Amelia menaruh kotak itu ke atas ranjangnya lalu menyuruh pembantunya keluar. Wanita itu mengangkat alisnya penasaran, siapa yang mengiriminya kado?

Matanya tertuju pada sebuah kartu ucapan yang bertuliskan,

I think this belongs to you, hope you like it!

Tak ada nama pengirim di situ, tanpa pikir lama ia merobek pita merah itu dan membuka kotak.

Bau busuk menguar ke seluruh ruangan, Amelia langsung menutup hidungnya. Ia terbatuk-batuk karena tidak tahan dengan bau seperti bangkai.

Jantungnya serasa berhenti ketika melihat isi kotak itu.

Amelia menutup kotak itu kembali, seluruh badannya bergetar hingga meluruh ke lantai, kakinya tak mampu menahan tubuhnya.

"DEVANO!!!" Ia meraung nama putranya yang sudah tak bernyawa dan salah satu anggota tubuh putranya berada di dalam kotak.
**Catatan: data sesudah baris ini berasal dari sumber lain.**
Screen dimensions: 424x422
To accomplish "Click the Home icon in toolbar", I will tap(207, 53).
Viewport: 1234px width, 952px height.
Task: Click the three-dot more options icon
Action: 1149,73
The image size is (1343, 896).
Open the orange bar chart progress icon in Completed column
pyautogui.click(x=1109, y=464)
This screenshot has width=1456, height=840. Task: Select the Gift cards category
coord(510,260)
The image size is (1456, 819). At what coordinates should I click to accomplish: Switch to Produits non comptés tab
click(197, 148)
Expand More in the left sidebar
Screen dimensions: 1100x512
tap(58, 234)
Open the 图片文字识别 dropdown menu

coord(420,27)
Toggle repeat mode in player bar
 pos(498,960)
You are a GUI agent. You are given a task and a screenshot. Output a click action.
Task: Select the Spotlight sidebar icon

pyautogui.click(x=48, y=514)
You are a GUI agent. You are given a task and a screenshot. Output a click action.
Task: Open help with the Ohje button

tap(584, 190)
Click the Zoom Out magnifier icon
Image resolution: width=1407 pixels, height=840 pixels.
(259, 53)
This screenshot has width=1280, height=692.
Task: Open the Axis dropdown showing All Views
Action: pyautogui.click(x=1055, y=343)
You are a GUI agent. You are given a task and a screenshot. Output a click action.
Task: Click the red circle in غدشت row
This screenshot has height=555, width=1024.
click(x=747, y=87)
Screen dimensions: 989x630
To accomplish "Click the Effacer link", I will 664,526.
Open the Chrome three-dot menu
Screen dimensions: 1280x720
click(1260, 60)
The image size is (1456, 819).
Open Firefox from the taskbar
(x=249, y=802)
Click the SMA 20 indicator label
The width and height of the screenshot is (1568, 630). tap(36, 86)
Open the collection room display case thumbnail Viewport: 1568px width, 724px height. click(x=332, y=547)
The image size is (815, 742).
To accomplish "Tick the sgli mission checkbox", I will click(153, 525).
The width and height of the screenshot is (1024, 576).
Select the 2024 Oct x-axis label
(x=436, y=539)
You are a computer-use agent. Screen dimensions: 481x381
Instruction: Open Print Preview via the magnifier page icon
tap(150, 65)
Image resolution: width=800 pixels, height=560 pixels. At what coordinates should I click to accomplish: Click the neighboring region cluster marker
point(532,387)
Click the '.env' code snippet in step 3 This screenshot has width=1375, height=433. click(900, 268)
"Kenapa kamu begini, Nak? Maafkan Mama," Air mata Amelia mengalir deras, ia memukul-mukul dadanya dengan kepalan tangannya.

Penyesalan merasuki hatinya, ia yang menyuruh anaknya. Akibatnya putra satu-satunya meninggal menanggung dosanya.

Namun penyesalannya tak berangsur lama, api dendam semakin membara. Ia tidak boleh gegabah, semuanya harus sesuai rencana. Amelia akan membalaskan kematian putranya, pembunuh itu harus merasakan hal yang sama.

_~_

Seringaian terbit di wajah Alrine, ketika mengetahui kado dari Sierra sudah diterima oleh Amelia. Ia yakin wanita licik itu sedang menyesali perbuatannya, Alrine masih berbaik hati untuk menahan Sierra memburu seluruh anggota keluarga Amelia hingga habis tak tersisa.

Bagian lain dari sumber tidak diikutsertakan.